Configuration Explanation

  • Host leonardo: Creates an alias "leonardo" for the connection
  • HostName: The actual Leonardo login node address
  • User: Your Leonardo username
  • CertificateFile: Path to your SSH certificate (automatically generated by SmallStep)
  • IdentityFile: Path to your SSH private key
  • ProxyCommand: Automatically runs the authentication command before connecting
  • StrictHostKeyChecking no: Skips host key verification (common in HPC environments)
  • UserKnownHostsFile /dev/null: Prevents storing host keys

Important: Replace Placeholders

Make sure to replace: - <USERNAME> with your actual Leonardo username - <EMAIL> with your CINECA email address (appears twice in the config)
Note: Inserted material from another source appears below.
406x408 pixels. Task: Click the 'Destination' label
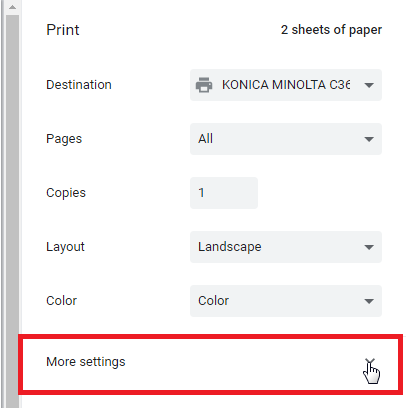click(79, 85)
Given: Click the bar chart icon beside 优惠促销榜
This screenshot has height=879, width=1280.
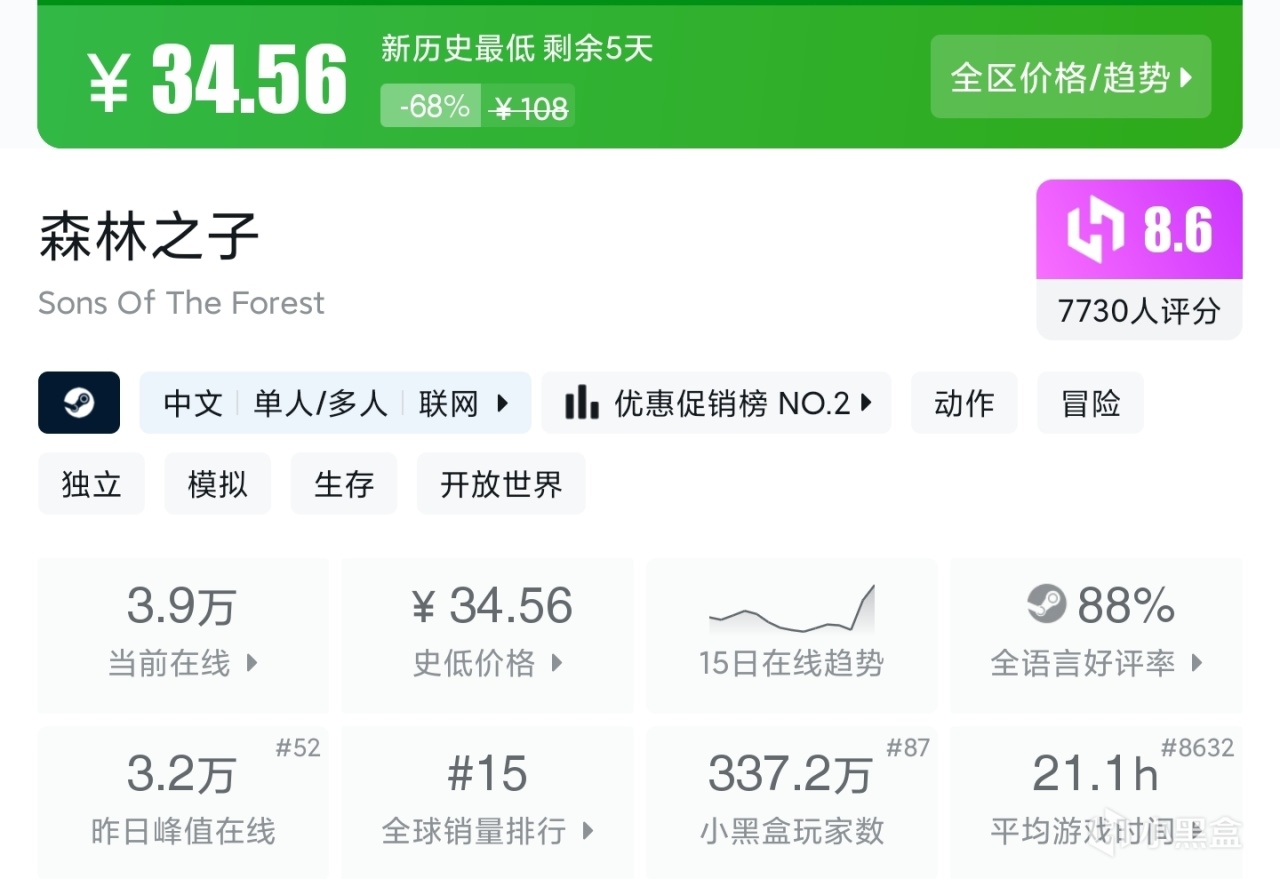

Step 5: Test Automated Connection

Now you can connect to Leonardo with a simple command:

ssh leonardo

The first time you run this command, you may be prompted for your CINECA credentials. The authentication will happen automatically in the background, and you'll be connected to Leonardo.

Troubleshooting

Common Issues

Authentication Fails - Verify your email and username are correct in the SSH config - Check that you can manually authenticate using Step 3 - Ensure your CINECA account has Leonardo access

Certificate Expired - SmallStep certificates have limited lifetimes - Re-run the manual authentication process if you get certificate errors - The automated config will handle certificate renewal for subsequent connections

Connection Timeouts - Check your internet connection - Verify that the Leonardo login nodes are accessible - Try connecting from a different network if you're behind restrictive firewalls

Debugging Connection Issues

To see detailed connection information, use verbose SSH output:

ssh -v leonardo

This will show you exactly what's happening during the authentication and connection process.

Security Considerations

Certificate Lifecycle

  • SmallStep certificates are automatically managed and have limited lifespans
  • The ProxyCommand ensures fresh authentication for each session
  • No long-lived credentials are stored on your system

Network Security

  • All authentication happens through CINECA's secure infrastructure
  • SSH tunneling provides end-to-end encryption
  • The configuration disables host key checking for HPC convenience, but connections remain encrypted

Advanced Configuration

SSH Agent Integration

For even smoother operation, you can add your SmallStep keys to SSH agent:

ssh-add ~/.step/ssh/<EMAIL>

Usage Examples

Once configured, you can use your automated connection for various tasks:

Direct Command Execution

ssh leonardo "squeue -u $USER"

File Transfer with SCP

scp myfile.py leonardo:$WORK/

File Transfer with rsync

rsync -av --progress ./local_dir/ leonardo:$WORK/remote_dir/

Port Forwarding for Jupyter

ssh -L 8888:localhost:8888 leonardo

Conclusion

With this automated SSH configuration, you can: - Connect to Leonardo with a simple ssh leonardo command - Use all standard SSH tools (scp, rsync, port forwarding) seamlessly - Avoid repetitive manual authentication steps - Maintain security through SmallStep's certificate-based authentication

This setup significantly improves your workflow efficiency when working with Leonardo, especially for frequent access or automated scripts.